_Assignment_. Find and copy each line of the records where the string "will" shows up.

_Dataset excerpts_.
______________________________
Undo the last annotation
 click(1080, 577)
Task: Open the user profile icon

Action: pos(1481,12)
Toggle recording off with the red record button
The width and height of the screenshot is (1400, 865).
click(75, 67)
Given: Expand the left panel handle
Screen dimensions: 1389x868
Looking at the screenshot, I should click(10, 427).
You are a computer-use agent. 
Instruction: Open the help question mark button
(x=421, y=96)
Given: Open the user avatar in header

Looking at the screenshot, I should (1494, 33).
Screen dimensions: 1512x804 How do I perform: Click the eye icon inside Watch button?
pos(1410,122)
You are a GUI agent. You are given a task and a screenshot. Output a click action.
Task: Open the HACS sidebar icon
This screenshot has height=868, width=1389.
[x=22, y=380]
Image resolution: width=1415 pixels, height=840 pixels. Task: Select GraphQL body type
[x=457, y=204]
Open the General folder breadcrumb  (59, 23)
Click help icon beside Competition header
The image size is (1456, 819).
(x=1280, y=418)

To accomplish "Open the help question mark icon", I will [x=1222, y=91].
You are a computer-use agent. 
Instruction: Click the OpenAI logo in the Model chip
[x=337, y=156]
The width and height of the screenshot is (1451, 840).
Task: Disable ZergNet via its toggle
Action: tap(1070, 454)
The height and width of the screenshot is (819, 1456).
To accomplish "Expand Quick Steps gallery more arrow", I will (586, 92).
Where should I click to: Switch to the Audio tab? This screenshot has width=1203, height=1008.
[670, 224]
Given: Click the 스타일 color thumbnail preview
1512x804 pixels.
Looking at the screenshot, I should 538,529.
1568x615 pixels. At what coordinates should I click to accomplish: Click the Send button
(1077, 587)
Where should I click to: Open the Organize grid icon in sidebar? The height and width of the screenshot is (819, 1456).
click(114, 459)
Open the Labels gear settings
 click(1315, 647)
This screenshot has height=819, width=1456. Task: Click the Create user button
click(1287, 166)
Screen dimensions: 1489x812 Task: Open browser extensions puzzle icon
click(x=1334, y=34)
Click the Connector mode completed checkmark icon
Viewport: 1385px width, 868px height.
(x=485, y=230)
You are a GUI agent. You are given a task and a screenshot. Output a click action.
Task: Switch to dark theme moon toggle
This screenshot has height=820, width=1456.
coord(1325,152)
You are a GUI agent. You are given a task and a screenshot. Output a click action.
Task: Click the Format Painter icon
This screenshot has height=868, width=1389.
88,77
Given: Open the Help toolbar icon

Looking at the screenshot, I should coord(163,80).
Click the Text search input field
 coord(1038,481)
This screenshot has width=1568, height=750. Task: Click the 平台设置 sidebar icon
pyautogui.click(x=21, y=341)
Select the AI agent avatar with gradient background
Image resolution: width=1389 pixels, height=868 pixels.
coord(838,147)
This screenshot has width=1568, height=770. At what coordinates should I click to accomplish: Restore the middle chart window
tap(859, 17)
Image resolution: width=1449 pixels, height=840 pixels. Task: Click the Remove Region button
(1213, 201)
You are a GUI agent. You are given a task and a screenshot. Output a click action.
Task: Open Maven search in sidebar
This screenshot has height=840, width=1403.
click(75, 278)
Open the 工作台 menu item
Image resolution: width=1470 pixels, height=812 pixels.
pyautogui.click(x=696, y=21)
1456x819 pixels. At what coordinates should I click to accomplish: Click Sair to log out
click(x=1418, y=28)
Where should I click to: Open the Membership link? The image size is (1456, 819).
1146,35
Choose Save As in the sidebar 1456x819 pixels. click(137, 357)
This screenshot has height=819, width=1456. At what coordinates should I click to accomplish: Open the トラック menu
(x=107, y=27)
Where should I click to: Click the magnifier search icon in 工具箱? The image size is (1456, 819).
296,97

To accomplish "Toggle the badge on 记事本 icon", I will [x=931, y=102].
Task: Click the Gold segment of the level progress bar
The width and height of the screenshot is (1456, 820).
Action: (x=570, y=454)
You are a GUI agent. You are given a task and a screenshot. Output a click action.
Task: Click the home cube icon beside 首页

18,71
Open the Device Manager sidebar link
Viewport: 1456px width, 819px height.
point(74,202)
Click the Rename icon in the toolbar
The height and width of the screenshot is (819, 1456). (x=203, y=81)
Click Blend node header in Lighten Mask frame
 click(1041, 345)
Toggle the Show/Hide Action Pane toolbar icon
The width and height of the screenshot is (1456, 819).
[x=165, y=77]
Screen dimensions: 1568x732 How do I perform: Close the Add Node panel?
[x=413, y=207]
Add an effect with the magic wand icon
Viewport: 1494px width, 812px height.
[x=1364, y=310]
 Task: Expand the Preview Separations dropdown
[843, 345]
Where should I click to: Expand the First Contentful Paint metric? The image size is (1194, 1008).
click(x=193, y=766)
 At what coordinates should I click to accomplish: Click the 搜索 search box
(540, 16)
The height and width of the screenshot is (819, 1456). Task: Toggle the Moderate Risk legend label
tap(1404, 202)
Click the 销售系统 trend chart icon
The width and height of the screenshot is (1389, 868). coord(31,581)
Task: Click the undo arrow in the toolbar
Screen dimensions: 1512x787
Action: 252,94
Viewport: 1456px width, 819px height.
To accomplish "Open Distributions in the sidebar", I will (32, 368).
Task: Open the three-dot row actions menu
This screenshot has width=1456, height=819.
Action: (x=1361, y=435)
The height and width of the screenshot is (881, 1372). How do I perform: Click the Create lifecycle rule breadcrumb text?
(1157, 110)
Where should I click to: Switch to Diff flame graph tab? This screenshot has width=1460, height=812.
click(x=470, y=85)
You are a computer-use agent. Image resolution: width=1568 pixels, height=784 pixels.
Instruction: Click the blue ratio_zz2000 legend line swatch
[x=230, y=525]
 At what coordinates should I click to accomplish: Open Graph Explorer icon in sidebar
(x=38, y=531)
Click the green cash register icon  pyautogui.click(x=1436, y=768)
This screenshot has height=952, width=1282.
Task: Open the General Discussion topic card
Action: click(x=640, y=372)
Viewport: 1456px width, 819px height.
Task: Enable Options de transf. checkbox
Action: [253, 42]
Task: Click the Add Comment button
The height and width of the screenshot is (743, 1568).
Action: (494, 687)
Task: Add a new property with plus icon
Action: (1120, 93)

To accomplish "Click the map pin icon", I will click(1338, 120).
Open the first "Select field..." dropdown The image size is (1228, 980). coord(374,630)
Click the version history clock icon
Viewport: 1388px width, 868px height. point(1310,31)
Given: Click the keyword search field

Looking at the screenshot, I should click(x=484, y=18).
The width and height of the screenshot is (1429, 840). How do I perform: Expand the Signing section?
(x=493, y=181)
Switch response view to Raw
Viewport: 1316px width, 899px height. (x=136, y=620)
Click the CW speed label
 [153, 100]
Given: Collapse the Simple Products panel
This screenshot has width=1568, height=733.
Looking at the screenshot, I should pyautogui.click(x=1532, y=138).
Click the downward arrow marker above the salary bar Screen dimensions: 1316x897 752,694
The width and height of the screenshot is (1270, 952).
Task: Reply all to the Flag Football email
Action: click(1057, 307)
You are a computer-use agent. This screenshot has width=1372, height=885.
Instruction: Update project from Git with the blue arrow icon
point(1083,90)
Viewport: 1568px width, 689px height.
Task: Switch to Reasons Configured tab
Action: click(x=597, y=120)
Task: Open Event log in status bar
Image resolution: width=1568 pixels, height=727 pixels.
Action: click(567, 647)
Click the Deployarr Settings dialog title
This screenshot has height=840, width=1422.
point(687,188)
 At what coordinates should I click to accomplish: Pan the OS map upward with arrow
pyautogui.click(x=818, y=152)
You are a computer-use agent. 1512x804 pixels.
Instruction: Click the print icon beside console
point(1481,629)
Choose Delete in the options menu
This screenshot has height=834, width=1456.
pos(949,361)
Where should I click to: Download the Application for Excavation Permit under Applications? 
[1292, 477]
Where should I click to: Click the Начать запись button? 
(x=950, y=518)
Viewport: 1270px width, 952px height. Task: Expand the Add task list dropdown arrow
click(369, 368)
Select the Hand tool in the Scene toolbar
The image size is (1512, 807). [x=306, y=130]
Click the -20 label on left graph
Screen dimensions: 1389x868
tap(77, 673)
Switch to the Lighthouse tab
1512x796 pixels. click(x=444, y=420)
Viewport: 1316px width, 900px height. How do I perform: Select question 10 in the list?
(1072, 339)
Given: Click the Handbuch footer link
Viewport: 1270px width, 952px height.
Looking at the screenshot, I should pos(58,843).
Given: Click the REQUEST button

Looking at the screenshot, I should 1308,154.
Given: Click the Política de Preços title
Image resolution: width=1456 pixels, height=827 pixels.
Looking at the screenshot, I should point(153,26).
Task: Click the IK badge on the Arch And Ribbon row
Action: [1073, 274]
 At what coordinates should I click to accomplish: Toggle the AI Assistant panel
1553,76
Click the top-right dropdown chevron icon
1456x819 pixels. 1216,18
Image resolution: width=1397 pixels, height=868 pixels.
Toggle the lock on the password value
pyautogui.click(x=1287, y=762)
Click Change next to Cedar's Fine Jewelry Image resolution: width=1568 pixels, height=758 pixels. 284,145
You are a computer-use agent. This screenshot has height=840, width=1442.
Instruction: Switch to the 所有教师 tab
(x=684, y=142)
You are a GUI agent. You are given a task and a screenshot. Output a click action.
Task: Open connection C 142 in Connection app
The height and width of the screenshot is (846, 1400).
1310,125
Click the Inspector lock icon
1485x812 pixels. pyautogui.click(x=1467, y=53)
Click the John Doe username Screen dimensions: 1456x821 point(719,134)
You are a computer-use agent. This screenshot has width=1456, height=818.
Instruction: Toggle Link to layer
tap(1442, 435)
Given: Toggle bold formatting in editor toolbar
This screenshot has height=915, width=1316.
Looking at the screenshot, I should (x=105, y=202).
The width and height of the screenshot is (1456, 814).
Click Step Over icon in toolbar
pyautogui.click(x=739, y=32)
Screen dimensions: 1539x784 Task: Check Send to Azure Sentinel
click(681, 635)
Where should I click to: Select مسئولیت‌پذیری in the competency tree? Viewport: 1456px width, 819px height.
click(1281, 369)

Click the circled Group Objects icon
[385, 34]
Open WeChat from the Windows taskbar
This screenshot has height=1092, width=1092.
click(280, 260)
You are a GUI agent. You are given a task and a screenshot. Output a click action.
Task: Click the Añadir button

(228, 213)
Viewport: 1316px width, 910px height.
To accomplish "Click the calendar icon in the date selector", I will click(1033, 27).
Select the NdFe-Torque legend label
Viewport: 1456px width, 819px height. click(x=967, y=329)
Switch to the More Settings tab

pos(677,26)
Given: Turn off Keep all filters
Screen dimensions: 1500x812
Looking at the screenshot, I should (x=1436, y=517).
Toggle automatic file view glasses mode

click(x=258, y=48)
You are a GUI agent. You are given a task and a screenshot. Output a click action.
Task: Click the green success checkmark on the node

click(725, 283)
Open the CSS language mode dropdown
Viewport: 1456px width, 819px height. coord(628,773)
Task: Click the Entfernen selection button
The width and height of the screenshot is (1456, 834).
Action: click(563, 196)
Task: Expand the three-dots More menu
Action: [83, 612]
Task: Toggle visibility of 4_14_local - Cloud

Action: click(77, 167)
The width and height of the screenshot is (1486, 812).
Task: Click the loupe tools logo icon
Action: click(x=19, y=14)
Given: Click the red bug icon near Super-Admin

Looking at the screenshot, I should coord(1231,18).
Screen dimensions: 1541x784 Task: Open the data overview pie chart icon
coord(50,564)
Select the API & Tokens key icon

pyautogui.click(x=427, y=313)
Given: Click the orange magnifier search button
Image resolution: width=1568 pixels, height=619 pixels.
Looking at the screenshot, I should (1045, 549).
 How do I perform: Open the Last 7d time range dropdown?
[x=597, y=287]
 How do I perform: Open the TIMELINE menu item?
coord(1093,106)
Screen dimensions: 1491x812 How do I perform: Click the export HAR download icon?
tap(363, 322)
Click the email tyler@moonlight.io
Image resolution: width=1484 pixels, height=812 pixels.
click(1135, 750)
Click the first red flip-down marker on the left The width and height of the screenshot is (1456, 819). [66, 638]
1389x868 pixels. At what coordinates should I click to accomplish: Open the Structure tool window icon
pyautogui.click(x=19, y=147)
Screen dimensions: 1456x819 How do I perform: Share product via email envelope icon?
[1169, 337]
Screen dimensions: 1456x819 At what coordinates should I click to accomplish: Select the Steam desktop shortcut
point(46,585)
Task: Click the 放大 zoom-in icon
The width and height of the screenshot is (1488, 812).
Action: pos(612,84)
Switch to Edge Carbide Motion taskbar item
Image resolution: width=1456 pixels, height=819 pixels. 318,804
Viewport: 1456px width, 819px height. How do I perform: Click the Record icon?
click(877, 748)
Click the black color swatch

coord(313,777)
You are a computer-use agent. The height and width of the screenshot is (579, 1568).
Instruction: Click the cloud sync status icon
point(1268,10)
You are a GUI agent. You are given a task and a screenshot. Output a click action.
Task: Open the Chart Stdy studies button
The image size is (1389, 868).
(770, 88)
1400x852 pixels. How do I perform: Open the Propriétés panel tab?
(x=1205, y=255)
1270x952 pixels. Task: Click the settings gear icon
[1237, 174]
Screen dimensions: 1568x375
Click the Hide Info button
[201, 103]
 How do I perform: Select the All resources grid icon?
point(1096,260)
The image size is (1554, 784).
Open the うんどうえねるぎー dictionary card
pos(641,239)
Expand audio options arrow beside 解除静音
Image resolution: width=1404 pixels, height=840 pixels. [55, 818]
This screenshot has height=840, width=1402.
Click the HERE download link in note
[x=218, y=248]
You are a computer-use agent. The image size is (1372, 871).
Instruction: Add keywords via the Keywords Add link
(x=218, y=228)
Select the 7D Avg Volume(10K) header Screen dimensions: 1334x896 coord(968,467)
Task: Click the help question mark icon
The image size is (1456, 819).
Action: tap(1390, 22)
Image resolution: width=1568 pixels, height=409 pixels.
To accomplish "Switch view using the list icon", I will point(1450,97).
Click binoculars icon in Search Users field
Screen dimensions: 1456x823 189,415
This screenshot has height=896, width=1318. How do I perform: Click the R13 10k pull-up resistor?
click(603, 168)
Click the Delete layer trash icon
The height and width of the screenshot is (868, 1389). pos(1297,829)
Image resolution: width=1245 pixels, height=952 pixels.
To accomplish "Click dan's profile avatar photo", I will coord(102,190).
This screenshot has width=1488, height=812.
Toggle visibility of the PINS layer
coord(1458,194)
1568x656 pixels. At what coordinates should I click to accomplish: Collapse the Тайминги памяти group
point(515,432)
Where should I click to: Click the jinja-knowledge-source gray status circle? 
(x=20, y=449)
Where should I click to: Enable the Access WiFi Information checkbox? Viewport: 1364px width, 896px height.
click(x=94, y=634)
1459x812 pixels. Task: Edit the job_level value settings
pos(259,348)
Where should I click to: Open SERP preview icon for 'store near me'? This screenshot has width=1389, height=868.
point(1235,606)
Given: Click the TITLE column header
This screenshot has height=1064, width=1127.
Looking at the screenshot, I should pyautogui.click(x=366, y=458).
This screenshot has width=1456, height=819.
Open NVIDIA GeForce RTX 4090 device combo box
______________________________
_Reply_.
To accomplish "Open the help question mark icon", I will [x=1222, y=91].
To accomplish "Expand Quick Steps gallery more arrow", I will (586, 92).
To accomplish "Toggle the badge on 记事本 icon", I will [x=931, y=102].
To accomplish "Open Distributions in the sidebar", I will (32, 368).
To accomplish "Click the map pin icon", I will click(1338, 120).
To accomplish "Click the calendar icon in the date selector", I will click(1033, 27).
To accomplish "Switch view using the list icon", I will point(1450,97).
To accomplish "Click dan's profile avatar photo", I will coord(102,190).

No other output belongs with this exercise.